§ Data records:
********

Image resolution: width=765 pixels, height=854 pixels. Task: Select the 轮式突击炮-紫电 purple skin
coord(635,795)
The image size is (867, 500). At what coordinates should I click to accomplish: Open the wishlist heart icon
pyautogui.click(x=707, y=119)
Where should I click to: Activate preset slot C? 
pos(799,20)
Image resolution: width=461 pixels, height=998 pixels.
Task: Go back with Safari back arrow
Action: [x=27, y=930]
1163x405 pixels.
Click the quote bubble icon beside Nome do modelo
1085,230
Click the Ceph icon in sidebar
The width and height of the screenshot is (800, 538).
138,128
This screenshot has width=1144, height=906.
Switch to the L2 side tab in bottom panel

********

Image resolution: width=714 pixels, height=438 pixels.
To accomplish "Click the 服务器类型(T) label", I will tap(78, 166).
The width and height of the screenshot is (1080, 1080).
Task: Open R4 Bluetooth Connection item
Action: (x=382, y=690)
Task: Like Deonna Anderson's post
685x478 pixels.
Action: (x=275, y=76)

********

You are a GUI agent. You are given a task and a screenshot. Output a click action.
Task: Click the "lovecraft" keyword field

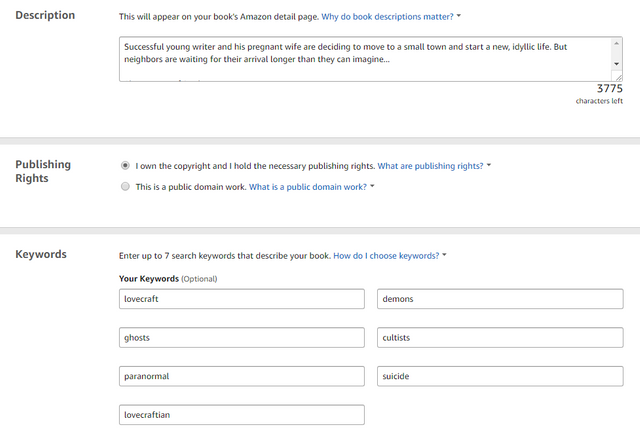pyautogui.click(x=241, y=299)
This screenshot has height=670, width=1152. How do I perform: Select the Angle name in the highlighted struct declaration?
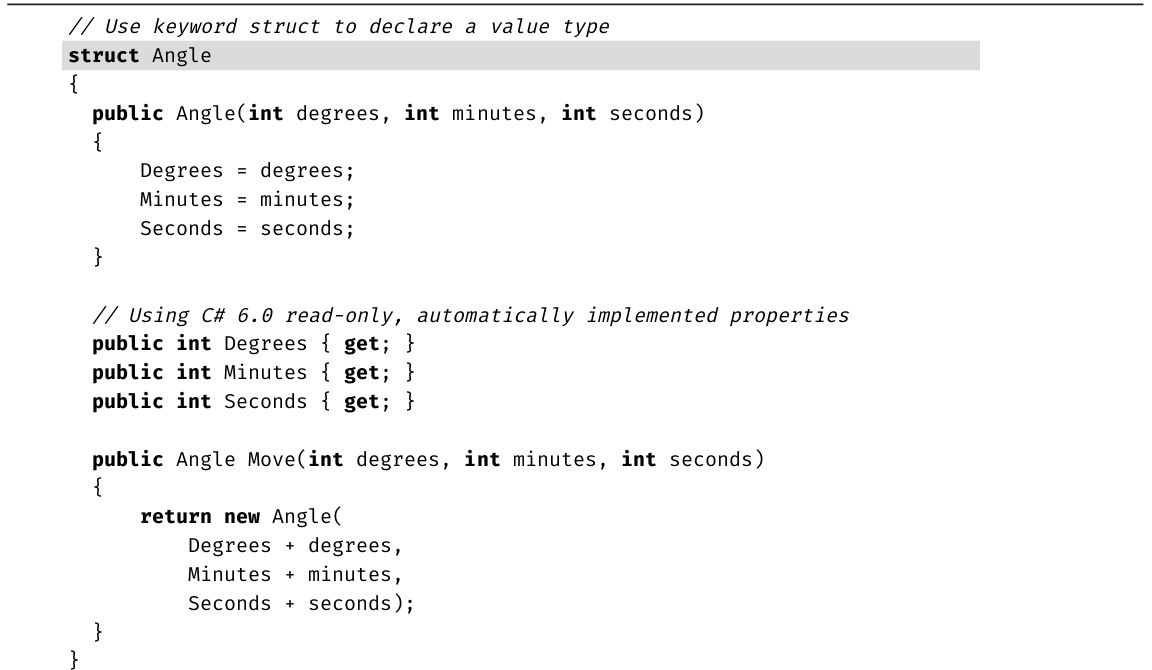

********

§ Action item:
From the entries above, return exactly the line containing "Click the Ceph icon in sidebar", the line containing "Switch to the L2 side tab in bottom panel", and all lines between, and nothing else.

§ Solution to this task:
Click the Ceph icon in sidebar
The width and height of the screenshot is (800, 538).
138,128
This screenshot has width=1144, height=906.
Switch to the L2 side tab in bottom panel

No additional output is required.